The first, stupidest approach is to just take Random shots. The AI resulting from such an algorithm would just pick a random tile to shoot at each turn. Nick simulated 100 million games with this random apporach and computed that the algorithm would require 96 turns to win 50% of games, given that it would not be defeated before that time. At best, the expertise level of this AI would be comparable to that of a distracted baby. Basically, it would lose from the average toddler, given that the toddler would survive the boredom of playing such a stupid AI.

A first major improvement results in what is dubbed the Hunt algorithm. This improved algorithm includes an instruction to explore nearby spaces whenever a prior shot hit. Every human who has every played Battleships will do this intuitively. A great improvement indeed as Nick’s simulations demonstrated that this Hunt algorithm completes 50% of games within ~65 turns, as long as it is not defeated beforehand. Your little toddler nephew will certainly lose, and you might experience some difficulty as well from time to time.

A visual representation of the “Hunting” of the algorithm on a hit [via]

Another minor improvement comes from adding the so-called Parity principle to this Hunt algorithm (i.e., Nick’s Hunt + Parity algorithm). This principle instructs the algorithm to take into account that ships will always cover odd as well as even numbered tiles on the board. This information can be taken into account to provide for some more sensible shooting options.

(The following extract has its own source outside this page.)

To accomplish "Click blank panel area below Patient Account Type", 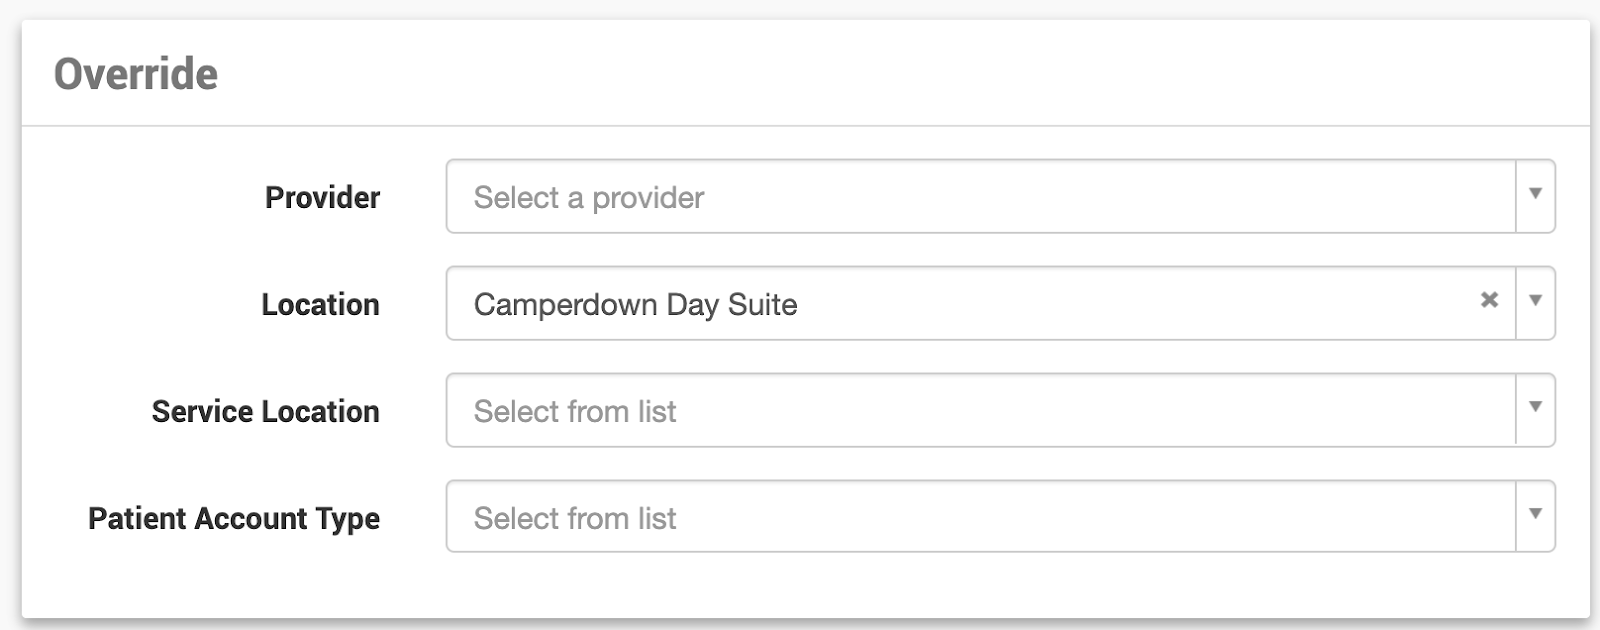I will [800, 585].
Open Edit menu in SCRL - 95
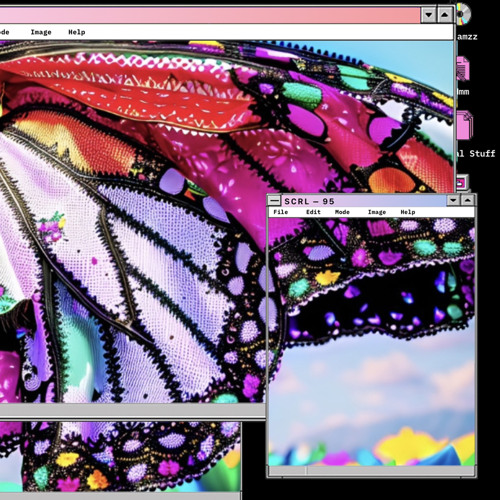Screen dimensions: 500x500 tap(313, 212)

For instance, in the below visual, you should avoid shooting the upper left white tile when you have already shot its blue neighbors. You might have intuitively applied this tactic yourself in the past, shooting tiles in a “checkboard” formation. With the parity principle incorporated, the median completion rate of our algorithm improves to ~62 turns, Nick’s simulations showed.

The Parity “checkerboard” principle [via]

Now, Nick’s final proposed algorithm is much more computationally intensive. It makes use of Probability Density Functions. At the start of every turn, it works out all possible locations that every remaining ship could fit in. As you can imagine, many different combinations are possible with five ships. These different combinations are all added up, and every tile on the board is thus assigned a probability that it includes a ship part, based on the tiles that are already uncovered.

Computing the probability that a tile contains a ship based on all possible board layouts [via]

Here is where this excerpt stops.